# SUPPLIED INFORMATION:
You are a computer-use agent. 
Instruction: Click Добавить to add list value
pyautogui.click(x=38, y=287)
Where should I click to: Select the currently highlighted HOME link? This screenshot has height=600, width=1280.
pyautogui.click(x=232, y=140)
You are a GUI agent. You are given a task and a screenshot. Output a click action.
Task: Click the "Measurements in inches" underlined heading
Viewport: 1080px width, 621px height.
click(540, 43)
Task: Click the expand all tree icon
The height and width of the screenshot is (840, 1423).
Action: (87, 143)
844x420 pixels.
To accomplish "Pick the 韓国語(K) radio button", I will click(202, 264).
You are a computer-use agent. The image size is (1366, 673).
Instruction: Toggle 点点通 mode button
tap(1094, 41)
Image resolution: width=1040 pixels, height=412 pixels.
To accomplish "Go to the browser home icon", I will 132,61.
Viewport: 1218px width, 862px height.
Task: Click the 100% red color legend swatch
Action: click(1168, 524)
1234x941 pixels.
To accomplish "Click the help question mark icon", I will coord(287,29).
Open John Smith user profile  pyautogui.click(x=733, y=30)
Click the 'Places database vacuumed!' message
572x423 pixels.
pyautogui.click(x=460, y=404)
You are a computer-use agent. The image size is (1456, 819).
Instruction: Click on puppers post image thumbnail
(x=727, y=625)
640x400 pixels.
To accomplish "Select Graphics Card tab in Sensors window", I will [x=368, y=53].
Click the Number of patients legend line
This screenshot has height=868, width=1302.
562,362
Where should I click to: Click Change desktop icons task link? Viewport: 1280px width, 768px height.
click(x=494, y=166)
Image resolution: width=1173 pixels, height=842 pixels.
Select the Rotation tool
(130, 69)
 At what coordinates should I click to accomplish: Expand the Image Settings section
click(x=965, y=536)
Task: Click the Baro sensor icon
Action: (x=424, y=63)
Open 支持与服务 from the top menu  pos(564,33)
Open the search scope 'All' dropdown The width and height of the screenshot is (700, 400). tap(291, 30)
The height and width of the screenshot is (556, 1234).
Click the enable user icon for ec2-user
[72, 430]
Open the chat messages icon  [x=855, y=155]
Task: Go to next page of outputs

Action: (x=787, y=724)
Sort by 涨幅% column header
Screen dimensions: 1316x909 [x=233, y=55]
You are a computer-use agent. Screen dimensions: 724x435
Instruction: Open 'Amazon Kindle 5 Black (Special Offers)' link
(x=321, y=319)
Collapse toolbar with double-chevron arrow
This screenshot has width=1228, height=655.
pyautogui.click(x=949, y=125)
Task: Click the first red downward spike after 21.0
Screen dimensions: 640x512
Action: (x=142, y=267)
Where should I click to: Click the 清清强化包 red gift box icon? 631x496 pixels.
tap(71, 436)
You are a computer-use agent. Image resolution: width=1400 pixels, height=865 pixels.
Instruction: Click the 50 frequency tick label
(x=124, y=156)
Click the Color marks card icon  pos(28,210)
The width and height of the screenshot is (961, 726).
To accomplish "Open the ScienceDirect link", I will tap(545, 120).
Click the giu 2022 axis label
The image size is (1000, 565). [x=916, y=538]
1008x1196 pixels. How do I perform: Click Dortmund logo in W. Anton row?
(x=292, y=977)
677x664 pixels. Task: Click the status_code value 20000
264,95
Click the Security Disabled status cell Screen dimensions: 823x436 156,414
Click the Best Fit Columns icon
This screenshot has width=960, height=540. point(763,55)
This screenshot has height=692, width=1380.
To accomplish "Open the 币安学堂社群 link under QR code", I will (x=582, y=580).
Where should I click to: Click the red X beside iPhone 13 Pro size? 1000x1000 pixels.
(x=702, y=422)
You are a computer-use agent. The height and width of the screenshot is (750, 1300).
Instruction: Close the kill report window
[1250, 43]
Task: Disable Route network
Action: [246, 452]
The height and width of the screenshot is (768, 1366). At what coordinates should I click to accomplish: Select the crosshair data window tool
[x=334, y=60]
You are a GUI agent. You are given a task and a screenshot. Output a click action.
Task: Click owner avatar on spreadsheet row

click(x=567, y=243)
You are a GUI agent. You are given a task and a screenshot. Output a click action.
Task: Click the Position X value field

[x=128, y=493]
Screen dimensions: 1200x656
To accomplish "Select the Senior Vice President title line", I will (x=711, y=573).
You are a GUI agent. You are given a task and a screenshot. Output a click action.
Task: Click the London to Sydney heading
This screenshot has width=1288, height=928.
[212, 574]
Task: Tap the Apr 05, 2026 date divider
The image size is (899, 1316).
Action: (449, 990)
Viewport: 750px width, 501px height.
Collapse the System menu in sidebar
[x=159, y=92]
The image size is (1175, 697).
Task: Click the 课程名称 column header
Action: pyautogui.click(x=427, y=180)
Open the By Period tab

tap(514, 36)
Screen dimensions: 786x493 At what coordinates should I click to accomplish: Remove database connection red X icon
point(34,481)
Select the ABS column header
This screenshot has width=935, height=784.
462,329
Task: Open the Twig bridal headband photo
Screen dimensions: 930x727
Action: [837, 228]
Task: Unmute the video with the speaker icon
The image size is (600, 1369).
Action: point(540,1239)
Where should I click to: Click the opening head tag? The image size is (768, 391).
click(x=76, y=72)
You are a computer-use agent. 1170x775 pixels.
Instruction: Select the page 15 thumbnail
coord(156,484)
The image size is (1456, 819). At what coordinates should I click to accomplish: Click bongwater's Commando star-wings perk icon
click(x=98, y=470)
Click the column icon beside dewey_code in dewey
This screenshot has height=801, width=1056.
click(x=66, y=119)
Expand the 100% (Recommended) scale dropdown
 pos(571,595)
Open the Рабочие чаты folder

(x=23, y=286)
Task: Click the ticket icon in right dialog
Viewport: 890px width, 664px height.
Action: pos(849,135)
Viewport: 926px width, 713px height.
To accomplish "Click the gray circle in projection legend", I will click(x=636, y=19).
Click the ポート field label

# REQUIREMENT:
All the lines of the material above must be given again exactly.

# REPLY TO THE EXERCISE:
You are a computer-use agent. 
Instruction: Click Добавить to add list value
pyautogui.click(x=38, y=287)
Where should I click to: Select the currently highlighted HOME link? This screenshot has height=600, width=1280.
pyautogui.click(x=232, y=140)
You are a GUI agent. You are given a task and a screenshot. Output a click action.
Task: Click the "Measurements in inches" underlined heading
Viewport: 1080px width, 621px height.
click(540, 43)
Task: Click the expand all tree icon
The height and width of the screenshot is (840, 1423).
Action: (87, 143)
844x420 pixels.
To accomplish "Pick the 韓国語(K) radio button", I will click(202, 264).
You are a computer-use agent. The image size is (1366, 673).
Instruction: Toggle 点点通 mode button
tap(1094, 41)
Image resolution: width=1040 pixels, height=412 pixels.
To accomplish "Go to the browser home icon", I will 132,61.
Viewport: 1218px width, 862px height.
Task: Click the 100% red color legend swatch
Action: click(1168, 524)
1234x941 pixels.
To accomplish "Click the help question mark icon", I will coord(287,29).
Open John Smith user profile  pyautogui.click(x=733, y=30)
Click the 'Places database vacuumed!' message
572x423 pixels.
pyautogui.click(x=460, y=404)
You are a computer-use agent. The image size is (1456, 819).
Instruction: Click on puppers post image thumbnail
(x=727, y=625)
640x400 pixels.
To accomplish "Select Graphics Card tab in Sensors window", I will [x=368, y=53].
Click the Number of patients legend line
This screenshot has height=868, width=1302.
562,362
Where should I click to: Click Change desktop icons task link? Viewport: 1280px width, 768px height.
click(x=494, y=166)
Image resolution: width=1173 pixels, height=842 pixels.
Select the Rotation tool
(130, 69)
 At what coordinates should I click to accomplish: Expand the Image Settings section
click(x=965, y=536)
Task: Click the Baro sensor icon
Action: (x=424, y=63)
Open 支持与服务 from the top menu  pos(564,33)
Open the search scope 'All' dropdown The width and height of the screenshot is (700, 400). tap(291, 30)
The height and width of the screenshot is (556, 1234).
Click the enable user icon for ec2-user
[72, 430]
Open the chat messages icon  [x=855, y=155]
Task: Go to next page of outputs

Action: (x=787, y=724)
Sort by 涨幅% column header
Screen dimensions: 1316x909 [x=233, y=55]
You are a computer-use agent. Screen dimensions: 724x435
Instruction: Open 'Amazon Kindle 5 Black (Special Offers)' link
(x=321, y=319)
Collapse toolbar with double-chevron arrow
This screenshot has width=1228, height=655.
pyautogui.click(x=949, y=125)
Task: Click the first red downward spike after 21.0
Screen dimensions: 640x512
Action: (x=142, y=267)
Where should I click to: Click the 清清强化包 red gift box icon? 631x496 pixels.
tap(71, 436)
You are a computer-use agent. Image resolution: width=1400 pixels, height=865 pixels.
Instruction: Click the 50 frequency tick label
(x=124, y=156)
Click the Color marks card icon  pos(28,210)
The width and height of the screenshot is (961, 726).
To accomplish "Open the ScienceDirect link", I will tap(545, 120).
Click the giu 2022 axis label
The image size is (1000, 565). [x=916, y=538]
1008x1196 pixels. How do I perform: Click Dortmund logo in W. Anton row?
(x=292, y=977)
677x664 pixels. Task: Click the status_code value 20000
264,95
Click the Security Disabled status cell Screen dimensions: 823x436 156,414
Click the Best Fit Columns icon
This screenshot has width=960, height=540. point(763,55)
This screenshot has height=692, width=1380.
To accomplish "Open the 币安学堂社群 link under QR code", I will (x=582, y=580).
Where should I click to: Click the red X beside iPhone 13 Pro size? 1000x1000 pixels.
(x=702, y=422)
You are a computer-use agent. The height and width of the screenshot is (750, 1300).
Instruction: Close the kill report window
[1250, 43]
Task: Disable Route network
Action: [246, 452]
The height and width of the screenshot is (768, 1366). At what coordinates should I click to accomplish: Select the crosshair data window tool
[x=334, y=60]
You are a GUI agent. You are given a task and a screenshot. Output a click action.
Task: Click owner avatar on spreadsheet row

click(x=567, y=243)
You are a GUI agent. You are given a task and a screenshot. Output a click action.
Task: Click the Position X value field

[x=128, y=493]
Screen dimensions: 1200x656
To accomplish "Select the Senior Vice President title line", I will (x=711, y=573).
You are a GUI agent. You are given a task and a screenshot. Output a click action.
Task: Click the London to Sydney heading
This screenshot has width=1288, height=928.
[212, 574]
Task: Tap the Apr 05, 2026 date divider
The image size is (899, 1316).
Action: (449, 990)
Viewport: 750px width, 501px height.
Collapse the System menu in sidebar
[x=159, y=92]
The image size is (1175, 697).
Task: Click the 课程名称 column header
Action: pyautogui.click(x=427, y=180)
Open the By Period tab

tap(514, 36)
Screen dimensions: 786x493 At what coordinates should I click to accomplish: Remove database connection red X icon
point(34,481)
Select the ABS column header
This screenshot has width=935, height=784.
462,329
Task: Open the Twig bridal headband photo
Screen dimensions: 930x727
Action: [837, 228]
Task: Unmute the video with the speaker icon
The image size is (600, 1369).
Action: point(540,1239)
Where should I click to: Click the opening head tag? The image size is (768, 391).
click(x=76, y=72)
You are a computer-use agent. 1170x775 pixels.
Instruction: Select the page 15 thumbnail
coord(156,484)
The image size is (1456, 819). At what coordinates should I click to accomplish: Click bongwater's Commando star-wings perk icon
click(x=98, y=470)
Click the column icon beside dewey_code in dewey
This screenshot has height=801, width=1056.
click(x=66, y=119)
Expand the 100% (Recommended) scale dropdown
 pos(571,595)
Open the Рабочие чаты folder

(x=23, y=286)
Task: Click the ticket icon in right dialog
Viewport: 890px width, 664px height.
Action: pos(849,135)
Viewport: 926px width, 713px height.
To accomplish "Click the gray circle in projection legend", I will click(x=636, y=19).
Click the ポート field label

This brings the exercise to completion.